In 2001 Tipp made a third consecutive appearance in the National League final. After one victory and one defeat Ryan's side were successful again and defeated Clare by 1–19 to 0–17. It was Ryan's fourth and final winners' medal in that competition. Later in the championship Tipp defeated Limerick by 2–16 to 1–17, giving Ryan a fifth Munster winners' medal. After a draw and a replay against Wexford Ryan later lined out in Croke Park in a fifth All-Ireland final. Old rivals Galway provided the opposition on that occasion; however, two goals by Tipp's Mark O'Leary gave the Munster men the threshold to withstand a Galway comeback. With nine minutes to go Ryan's side only led by one point, however, Tipperary outscored Galway by five to three in those closing minutes. At the final whistle Tipperary were the winners by 2–18 to 2–15. Not only did Ryan collect his third All-Ireland winners' medal but he also joined an exclusive club of players to have won championship titles in three separate decades. Following this victory he retired from inter-county hurling.

===Inter-provincial===

Ryan also lined out with Munster in the inter-provincial series of games. He won his sole Railway Cup medal in 1996 following a 2–20 to 0–10 trouncing of Leinster.

==Management career==

===Tipperary minor hurling manager===
In October 2006 Ryan took over from Liam Sheedy as manager of the Tipperary Minor hurling team. In his first year in charge Tipperary won the Munster Minor Hurling Championship with a 0–18 to 1–11 win against Cork in the final. Tipperary went all the way to the All Ireland minor final after a 1–19 to 2–12 win against Kilkenny in the semi-final, which was followed by a 3–14 to 2–11 win again against Cork in the final. In 2008, Tipperary reached the Munster final against Cork but were defeated by 0–19 to 0–18. They went on to reach the All Ireland Minor semi final where they lost to Kilkenny by 1–14 to 3–17. Ryan was succeeded as Minor hurling manager by Mark O'Leary in 2009.

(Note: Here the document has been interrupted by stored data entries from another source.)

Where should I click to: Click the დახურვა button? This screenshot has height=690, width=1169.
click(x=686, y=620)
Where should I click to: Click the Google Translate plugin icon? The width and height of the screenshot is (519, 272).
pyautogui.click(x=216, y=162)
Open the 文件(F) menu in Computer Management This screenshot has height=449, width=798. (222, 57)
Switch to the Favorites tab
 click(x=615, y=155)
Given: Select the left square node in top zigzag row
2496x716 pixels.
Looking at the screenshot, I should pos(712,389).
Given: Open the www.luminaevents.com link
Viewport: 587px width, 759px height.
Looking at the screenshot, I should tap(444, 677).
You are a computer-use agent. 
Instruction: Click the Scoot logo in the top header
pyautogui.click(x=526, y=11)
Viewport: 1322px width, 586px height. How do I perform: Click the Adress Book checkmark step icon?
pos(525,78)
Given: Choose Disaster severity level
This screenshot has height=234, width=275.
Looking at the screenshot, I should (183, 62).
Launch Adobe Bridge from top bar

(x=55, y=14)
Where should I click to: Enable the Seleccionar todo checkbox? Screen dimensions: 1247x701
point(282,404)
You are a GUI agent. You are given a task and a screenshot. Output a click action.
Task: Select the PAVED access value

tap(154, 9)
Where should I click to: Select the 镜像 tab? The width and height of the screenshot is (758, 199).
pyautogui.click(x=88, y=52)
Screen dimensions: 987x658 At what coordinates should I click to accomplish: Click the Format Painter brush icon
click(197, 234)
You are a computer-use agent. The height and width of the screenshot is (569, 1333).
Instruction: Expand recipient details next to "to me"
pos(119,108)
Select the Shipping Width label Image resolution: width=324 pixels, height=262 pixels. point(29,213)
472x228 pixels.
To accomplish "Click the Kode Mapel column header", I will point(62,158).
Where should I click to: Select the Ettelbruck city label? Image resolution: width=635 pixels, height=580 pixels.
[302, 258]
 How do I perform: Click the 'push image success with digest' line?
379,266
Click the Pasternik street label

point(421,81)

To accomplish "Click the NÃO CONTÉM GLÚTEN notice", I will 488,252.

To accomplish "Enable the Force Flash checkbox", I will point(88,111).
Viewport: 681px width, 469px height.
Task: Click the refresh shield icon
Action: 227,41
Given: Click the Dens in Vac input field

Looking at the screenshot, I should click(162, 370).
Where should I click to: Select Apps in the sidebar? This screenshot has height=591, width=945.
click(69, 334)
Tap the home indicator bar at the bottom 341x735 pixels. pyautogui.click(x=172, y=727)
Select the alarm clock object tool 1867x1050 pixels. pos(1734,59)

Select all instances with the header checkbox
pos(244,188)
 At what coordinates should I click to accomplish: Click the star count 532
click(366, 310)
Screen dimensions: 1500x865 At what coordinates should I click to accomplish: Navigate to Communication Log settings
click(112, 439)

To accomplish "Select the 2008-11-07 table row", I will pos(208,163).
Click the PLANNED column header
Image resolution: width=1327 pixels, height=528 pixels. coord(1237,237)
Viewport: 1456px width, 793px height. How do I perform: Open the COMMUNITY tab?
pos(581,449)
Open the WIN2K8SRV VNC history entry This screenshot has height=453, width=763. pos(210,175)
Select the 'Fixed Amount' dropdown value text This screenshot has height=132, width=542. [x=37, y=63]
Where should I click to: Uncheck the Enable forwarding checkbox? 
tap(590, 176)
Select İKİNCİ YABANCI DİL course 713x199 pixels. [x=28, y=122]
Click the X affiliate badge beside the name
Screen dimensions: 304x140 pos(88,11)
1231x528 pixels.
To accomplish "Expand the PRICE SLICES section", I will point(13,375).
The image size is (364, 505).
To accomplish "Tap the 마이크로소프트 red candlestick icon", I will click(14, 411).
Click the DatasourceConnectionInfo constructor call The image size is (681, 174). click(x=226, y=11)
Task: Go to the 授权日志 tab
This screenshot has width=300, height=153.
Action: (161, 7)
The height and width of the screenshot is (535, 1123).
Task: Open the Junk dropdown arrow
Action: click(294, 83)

===Tipperary senior hurling manager===
On 9 November 2010, Ryan was appointed as the Tipperary Senior hurling manager on a two-year term, succeeding Liam Sheedy.
He will be joined by Tommy Dunne as the new team coach, with Michael Gleeson of Tipperary county champions Thurles Sarsfields completing the new Tipperary hurling management team.
Ryan's first game in charge was in January 2011 in the 2011 Waterford Crystal Cup against WIT where Tipperary were defeated by a scoreline of 2–17 to 1–19 in Clonmel. His first league game in charge took place on 12 February 2011 against Kilkenny, in a 1–10 to 1–17 defeat at Semple Stadium.
His first league win came in the third round on 5 March 2011 against Waterford by 1–20 to 0–18 under the floodlights at Semple Stadium. On 29 May 2011 in Ryan's first Championship game as manager, Tipperary defeated Cork by 3–22 to 0–23 at Semple Stadium.
On 10 July 2011, in his first Munster Final as manager, Tipperary defeated Waterford by 7–19 to 0–19 at Páirc Uí Chaoimh. Ryan guided Tipperary past Dublin in the semi-final to meet Kilkenny in the 2011 All-Ireland Senior Hurling Championship Final where they were defeated by 2–17 to 1–16.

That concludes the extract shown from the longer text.